Exactly as they appear, write the lines from the one containing "Click the 以下为解锁内容 banner" to the final line of the entries, leaving pictures out.

#### [Source records]
....
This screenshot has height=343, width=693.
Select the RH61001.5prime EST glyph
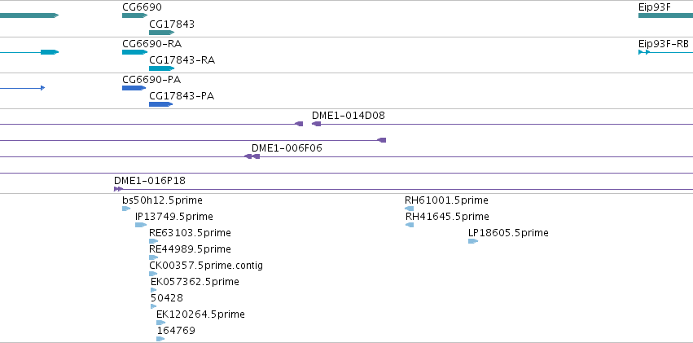(x=410, y=209)
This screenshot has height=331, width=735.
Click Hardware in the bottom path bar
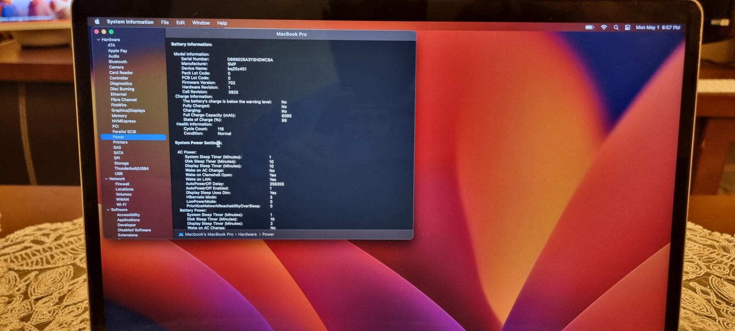point(247,234)
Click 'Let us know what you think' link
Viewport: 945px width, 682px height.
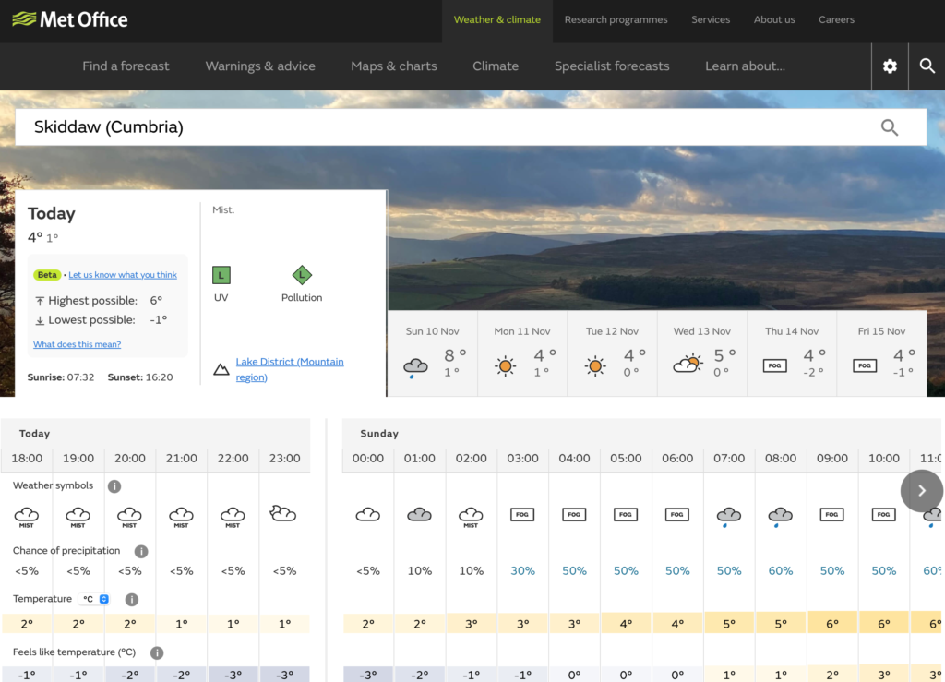point(123,275)
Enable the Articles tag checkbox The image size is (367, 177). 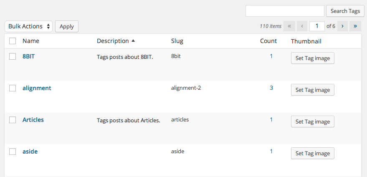click(x=13, y=120)
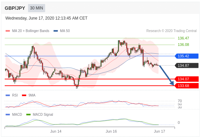
Task: Click the 134.07 red support label
Action: 187,79
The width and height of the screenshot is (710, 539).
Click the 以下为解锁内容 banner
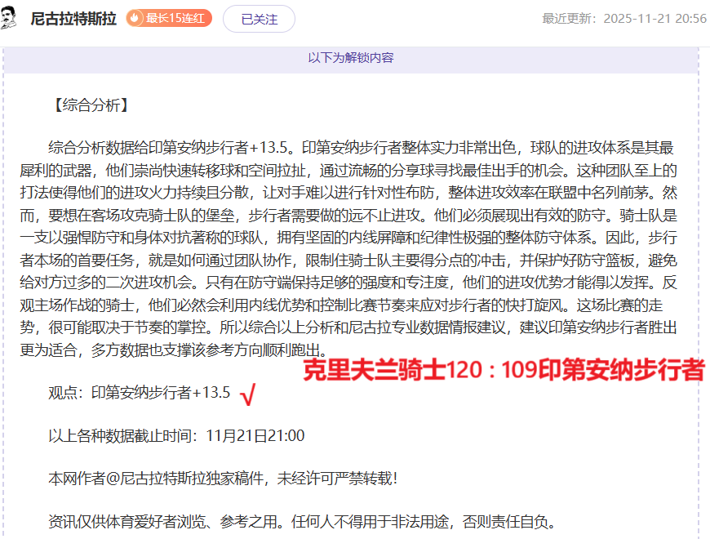(x=351, y=58)
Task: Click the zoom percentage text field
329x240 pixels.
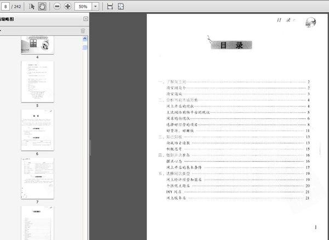Action: click(83, 6)
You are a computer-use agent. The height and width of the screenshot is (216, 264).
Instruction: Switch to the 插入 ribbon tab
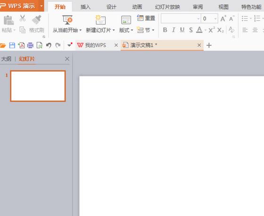point(85,7)
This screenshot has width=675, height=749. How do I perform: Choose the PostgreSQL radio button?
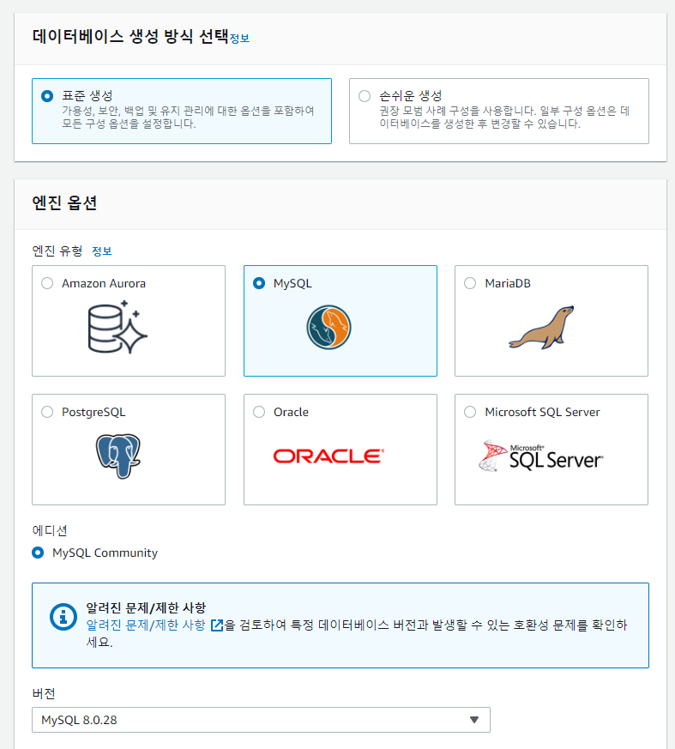tap(47, 412)
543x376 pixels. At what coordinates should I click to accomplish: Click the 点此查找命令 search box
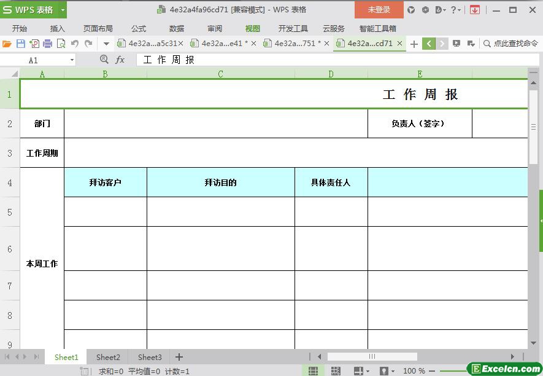pyautogui.click(x=510, y=44)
....
#### [Completed exercise]
Click the 以下为解锁内容 banner
(x=351, y=58)
Task: Click the zoom percentage text field
329x240 pixels.
Action: click(83, 6)
You are a computer-use agent. The height and width of the screenshot is (216, 264).
Instruction: Switch to the 插入 ribbon tab
point(85,7)
This screenshot has width=675, height=749. How do I perform: Choose the PostgreSQL radio button?
tap(47, 412)
543x376 pixels. At what coordinates should I click to accomplish: Click the 点此查找命令 search box
pyautogui.click(x=510, y=44)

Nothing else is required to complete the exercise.